WHAT IS NEEDED:
Below are the records; copy every line in them that holds the string "Collapse".

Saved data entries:
● ● ●

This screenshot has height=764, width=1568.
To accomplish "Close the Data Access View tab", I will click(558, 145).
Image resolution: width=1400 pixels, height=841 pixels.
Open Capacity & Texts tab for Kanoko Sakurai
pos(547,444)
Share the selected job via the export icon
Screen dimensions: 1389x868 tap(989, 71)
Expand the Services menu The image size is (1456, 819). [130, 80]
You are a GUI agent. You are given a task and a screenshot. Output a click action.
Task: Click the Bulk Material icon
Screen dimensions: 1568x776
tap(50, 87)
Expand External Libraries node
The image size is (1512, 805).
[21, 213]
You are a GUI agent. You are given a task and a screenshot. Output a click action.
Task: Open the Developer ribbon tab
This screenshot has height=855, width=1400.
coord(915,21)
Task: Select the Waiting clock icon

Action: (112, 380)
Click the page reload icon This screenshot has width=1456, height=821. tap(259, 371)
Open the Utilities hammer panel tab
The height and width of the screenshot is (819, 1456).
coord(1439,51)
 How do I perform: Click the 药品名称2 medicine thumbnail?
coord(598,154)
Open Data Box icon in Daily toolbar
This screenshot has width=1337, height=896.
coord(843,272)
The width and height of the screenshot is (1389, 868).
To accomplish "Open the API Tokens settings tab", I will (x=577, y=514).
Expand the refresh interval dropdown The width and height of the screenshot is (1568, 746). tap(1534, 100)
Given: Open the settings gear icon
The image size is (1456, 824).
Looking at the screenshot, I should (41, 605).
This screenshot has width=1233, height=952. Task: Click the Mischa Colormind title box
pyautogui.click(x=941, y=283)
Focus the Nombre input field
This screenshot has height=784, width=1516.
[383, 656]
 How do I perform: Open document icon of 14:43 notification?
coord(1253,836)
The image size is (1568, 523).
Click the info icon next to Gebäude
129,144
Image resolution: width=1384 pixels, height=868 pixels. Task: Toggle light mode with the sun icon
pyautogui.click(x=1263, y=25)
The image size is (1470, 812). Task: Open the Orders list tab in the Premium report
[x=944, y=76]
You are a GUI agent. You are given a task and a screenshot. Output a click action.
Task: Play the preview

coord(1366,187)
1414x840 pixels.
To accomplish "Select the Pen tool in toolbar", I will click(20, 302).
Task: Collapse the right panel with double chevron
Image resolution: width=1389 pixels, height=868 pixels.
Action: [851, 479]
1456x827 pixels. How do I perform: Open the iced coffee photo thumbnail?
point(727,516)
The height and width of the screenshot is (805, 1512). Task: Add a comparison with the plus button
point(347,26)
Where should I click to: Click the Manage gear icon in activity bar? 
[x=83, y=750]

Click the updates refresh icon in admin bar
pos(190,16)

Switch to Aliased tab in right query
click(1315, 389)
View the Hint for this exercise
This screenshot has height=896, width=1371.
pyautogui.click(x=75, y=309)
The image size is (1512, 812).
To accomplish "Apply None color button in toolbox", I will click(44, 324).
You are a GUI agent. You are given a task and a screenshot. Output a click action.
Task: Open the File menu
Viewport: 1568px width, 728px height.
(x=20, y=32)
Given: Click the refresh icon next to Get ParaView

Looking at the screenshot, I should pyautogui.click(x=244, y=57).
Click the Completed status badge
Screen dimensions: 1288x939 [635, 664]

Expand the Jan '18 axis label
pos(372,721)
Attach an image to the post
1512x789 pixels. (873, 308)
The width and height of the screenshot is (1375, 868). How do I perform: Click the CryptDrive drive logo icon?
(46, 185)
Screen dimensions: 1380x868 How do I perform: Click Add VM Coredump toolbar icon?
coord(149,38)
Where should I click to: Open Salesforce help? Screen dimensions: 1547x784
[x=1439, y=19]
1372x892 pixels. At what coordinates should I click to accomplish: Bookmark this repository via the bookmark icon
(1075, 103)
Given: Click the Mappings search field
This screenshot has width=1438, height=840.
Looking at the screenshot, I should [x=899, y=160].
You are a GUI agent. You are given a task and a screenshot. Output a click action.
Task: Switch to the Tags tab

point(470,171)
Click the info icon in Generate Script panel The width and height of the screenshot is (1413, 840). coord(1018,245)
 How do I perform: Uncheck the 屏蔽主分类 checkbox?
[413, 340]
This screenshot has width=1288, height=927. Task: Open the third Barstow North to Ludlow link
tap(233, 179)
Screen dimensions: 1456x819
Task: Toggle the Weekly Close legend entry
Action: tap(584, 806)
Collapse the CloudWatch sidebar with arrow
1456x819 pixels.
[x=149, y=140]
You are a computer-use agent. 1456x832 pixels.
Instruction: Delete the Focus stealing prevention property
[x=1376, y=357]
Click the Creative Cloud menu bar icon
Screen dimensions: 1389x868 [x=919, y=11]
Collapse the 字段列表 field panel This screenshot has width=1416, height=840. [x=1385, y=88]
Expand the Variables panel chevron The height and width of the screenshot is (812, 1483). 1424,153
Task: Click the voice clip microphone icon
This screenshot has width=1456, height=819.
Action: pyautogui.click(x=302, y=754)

● ● ●

YOUR RESPONSE:
Task: Collapse the right panel with double chevron
Collapse the CloudWatch sidebar with arrow
Collapse the 字段列表 field panel This screenshot has width=1416, height=840. [x=1385, y=88]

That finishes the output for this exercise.